Your Body Defends a Range, Not a Number
The idea that your body has a fixed “set point” weight encoded in your brain has been popular for decades. There’s real evidence behind it: your body does use feedback loops between fat tissue and the brain to regulate appetite and energy expenditure. But the pure set point model has a major flaw. It can’t explain why obesity rates have surged across entire populations since the 1980s. Genes don’t change that fast.
A more useful framework is the “settling point” model, which suggests your weight settles at whatever point your biology and your environment reach equilibrium. Change the environment (food availability, activity patterns, sleep, stress) and the settling point shifts. Your body still resists change through hunger signals and metabolic slowdown, but it’s not locked to one predetermined number. This is good news: it means sustained changes to your daily habits can, over time, shift the range your body defends. It also explains why the process is slow and why aggressive short-term diets tend to fail once the old environment returns.

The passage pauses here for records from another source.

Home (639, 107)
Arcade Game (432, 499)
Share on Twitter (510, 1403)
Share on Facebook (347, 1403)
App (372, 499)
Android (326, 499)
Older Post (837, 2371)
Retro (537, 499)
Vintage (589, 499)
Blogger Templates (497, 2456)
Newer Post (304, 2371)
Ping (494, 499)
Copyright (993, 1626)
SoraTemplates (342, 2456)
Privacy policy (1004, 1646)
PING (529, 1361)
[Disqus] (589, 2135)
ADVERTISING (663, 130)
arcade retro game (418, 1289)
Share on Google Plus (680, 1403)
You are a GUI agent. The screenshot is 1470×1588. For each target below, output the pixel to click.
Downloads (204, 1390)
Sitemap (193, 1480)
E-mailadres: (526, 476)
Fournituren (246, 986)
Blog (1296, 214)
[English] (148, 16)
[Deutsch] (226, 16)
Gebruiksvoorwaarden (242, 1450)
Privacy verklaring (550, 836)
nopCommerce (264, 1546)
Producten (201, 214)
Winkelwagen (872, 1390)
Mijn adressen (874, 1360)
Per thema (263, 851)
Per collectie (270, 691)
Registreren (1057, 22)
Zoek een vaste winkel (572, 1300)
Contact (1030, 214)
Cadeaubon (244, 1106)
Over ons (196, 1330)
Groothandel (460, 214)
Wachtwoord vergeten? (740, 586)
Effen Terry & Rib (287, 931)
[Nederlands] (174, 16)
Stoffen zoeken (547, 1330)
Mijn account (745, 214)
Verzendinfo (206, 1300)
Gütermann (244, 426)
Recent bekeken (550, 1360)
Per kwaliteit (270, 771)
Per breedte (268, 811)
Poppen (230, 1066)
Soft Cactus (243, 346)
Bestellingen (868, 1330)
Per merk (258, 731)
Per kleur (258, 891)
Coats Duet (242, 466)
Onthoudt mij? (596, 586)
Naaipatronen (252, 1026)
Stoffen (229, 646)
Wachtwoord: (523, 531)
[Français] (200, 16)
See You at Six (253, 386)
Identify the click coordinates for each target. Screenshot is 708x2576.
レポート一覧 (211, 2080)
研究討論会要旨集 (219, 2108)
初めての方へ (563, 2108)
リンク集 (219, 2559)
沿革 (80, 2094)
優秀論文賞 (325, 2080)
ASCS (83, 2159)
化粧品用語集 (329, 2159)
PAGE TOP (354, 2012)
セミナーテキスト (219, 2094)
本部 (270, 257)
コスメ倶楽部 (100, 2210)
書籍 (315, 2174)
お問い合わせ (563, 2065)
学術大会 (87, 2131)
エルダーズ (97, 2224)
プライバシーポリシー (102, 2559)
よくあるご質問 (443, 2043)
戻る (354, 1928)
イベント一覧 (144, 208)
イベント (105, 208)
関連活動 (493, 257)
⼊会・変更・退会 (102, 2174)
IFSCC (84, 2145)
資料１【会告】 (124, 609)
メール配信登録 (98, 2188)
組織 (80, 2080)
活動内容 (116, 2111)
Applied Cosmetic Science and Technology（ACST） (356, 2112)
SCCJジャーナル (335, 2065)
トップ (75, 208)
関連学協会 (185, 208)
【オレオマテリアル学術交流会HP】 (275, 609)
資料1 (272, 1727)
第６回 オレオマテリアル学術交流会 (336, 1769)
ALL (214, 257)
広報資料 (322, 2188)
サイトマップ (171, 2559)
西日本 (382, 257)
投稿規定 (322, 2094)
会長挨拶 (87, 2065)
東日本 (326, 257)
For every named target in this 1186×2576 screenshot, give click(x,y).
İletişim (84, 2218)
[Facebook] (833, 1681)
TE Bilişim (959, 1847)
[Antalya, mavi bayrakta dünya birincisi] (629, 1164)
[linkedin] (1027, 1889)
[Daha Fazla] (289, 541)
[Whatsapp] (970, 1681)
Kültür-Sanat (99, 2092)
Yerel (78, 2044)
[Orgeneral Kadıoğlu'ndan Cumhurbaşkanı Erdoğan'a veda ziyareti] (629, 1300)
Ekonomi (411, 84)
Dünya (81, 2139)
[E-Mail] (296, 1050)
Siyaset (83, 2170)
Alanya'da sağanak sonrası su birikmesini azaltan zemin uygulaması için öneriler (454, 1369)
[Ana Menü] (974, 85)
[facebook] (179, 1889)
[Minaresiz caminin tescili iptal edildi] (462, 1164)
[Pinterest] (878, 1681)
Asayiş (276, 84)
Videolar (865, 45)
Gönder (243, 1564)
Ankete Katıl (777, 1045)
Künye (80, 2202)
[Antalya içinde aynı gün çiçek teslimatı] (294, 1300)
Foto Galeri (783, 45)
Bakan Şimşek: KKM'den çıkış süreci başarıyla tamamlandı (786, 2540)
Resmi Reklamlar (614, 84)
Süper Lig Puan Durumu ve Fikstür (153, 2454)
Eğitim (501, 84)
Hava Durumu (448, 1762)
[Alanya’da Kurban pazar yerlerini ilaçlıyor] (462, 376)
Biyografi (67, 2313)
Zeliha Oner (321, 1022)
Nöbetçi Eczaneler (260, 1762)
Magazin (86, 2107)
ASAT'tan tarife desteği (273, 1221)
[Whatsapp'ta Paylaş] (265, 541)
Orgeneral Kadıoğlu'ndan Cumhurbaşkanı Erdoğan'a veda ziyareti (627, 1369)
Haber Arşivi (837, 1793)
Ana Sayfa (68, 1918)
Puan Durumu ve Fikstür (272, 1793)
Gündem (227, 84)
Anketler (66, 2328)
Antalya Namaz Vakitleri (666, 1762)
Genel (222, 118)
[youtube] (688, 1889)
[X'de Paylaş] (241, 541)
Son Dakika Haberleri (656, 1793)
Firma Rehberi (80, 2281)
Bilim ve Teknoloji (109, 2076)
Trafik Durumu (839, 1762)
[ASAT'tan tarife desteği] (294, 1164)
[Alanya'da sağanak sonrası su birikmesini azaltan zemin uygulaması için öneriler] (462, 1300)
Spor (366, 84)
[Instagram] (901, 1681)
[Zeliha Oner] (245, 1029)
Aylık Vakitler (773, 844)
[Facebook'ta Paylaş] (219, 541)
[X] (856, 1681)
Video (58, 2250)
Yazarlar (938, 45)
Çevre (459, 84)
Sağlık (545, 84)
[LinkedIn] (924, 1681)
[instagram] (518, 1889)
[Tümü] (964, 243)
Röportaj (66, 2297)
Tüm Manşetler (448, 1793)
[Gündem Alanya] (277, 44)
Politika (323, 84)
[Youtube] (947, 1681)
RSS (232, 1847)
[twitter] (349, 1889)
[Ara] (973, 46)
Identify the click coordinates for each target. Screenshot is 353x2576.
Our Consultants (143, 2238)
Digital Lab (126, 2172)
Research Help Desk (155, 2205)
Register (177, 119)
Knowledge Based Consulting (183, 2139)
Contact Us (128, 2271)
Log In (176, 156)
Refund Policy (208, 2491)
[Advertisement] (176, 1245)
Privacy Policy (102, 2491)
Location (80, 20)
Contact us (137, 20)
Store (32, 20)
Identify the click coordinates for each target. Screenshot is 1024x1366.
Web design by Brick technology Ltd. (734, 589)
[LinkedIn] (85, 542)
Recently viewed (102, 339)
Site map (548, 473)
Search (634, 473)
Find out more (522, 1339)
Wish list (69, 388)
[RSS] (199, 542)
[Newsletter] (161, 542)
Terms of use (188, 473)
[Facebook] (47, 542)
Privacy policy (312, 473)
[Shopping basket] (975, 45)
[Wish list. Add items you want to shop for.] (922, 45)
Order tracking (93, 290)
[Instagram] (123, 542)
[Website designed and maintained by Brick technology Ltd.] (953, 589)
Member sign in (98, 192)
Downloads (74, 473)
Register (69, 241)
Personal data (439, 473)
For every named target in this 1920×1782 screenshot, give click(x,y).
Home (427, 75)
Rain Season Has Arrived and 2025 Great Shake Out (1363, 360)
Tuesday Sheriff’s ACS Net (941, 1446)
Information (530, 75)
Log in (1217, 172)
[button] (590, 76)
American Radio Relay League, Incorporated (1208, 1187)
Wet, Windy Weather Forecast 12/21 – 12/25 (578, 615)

What This All Means in Practice
Can everyone lose weight? Technically, yes. The laws of physics don’t grant exceptions. But the effort required varies enormously. Someone with a favorable metabolism, no medications working against them, a cooperative microbiome, and no hormonal conditions might lose weight simply by cutting out sugary drinks. Someone else, dealing with PCOS, an antipsychotic prescription, strong adaptive thermogenesis, and a history of emotional eating, might do everything “right” and see the scale barely budge for weeks.
Both of those people are operating under the same physics. The difference is in the dozens of biological and environmental variables that determine how much deficit you can sustain, how efficiently your body extracts energy, and how aggressively it fights to restore lost weight. Understanding these factors won’t make weight loss effortless, but it can explain why your experience doesn’t match someone else’s, and it can point you toward the specific obstacles worth addressing.